Since colonial times, Hardwick has remained primarily a rural agricultural area with no formal town or business center. These factors, in combination with forward looking Master and Open Space Planning, have allowed the Township to retain its essential rural character while preserving its unique environmental systems, abundant wildlife and historical sites. In the most densely populated state, Hardwick has been able to maintain its unique rural character and avoid the overdevelopment that has occurred in other parts of New Jersey.
Hardwick Township was established by Royal Charter in 1749 and was incorporated in 1750. At the time this included sections of what are now Frelinghuysen, Allamuchy, Hackettstown and Green Townships. Hardwick was part of Morris County until 1753 when it was separated to Sussex County. Hardwick remained part of Sussex County until 1824 when that county was divided and Hardwick joined the newly created Warren County. One of the most significant events in town history occurred in 1997 when Hardwick merged with Pahaquarry Township which resulted in the doubling of the town’s land area. This was the first successful municipal consolidation in New Jersey in 50 years.
As a result, Hardwick is the largest land mass town in the County , consisting of 36.5 square miles. Approximately one half of the municipality is located within the boundaries of the Delaware Water Gap National Recreation area. Overall, 75% of Hardwick is in some form of preservation, which has allowed the town to retain it’s essential rural character Based on the 2020 Census, the current population is 1598.

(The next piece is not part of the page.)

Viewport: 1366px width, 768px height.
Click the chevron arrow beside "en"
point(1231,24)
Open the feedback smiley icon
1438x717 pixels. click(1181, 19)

Because of the natural beauty and scenic vistas, there are numerous opportunities year round to enjoy nature and outdoor recreation activities, such as hiking, boating, fishing, birding, photography, cross country skiing and cycling. And within its borders are many sites of historical interest, including Millbrook Village, The historic Vass property, White Lake, the Pahaquarry Copper Mines, Hardwick Christian Church and Cemetery, Old Mine Road and the Delaware Water Gap National Recreation Area that serves as its western border on the Delaware River.